┌──

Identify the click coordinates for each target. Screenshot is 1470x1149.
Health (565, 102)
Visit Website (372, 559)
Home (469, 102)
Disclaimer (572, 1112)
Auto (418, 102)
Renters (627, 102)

└──

■ **Task statement**:
Please copy out the data above exactly.

■ **Your response**:
Identify the click coordinates for each target. Screenshot is 1470x1149.
Health (565, 102)
Visit Website (372, 559)
Home (469, 102)
Disclaimer (572, 1112)
Auto (418, 102)
Renters (627, 102)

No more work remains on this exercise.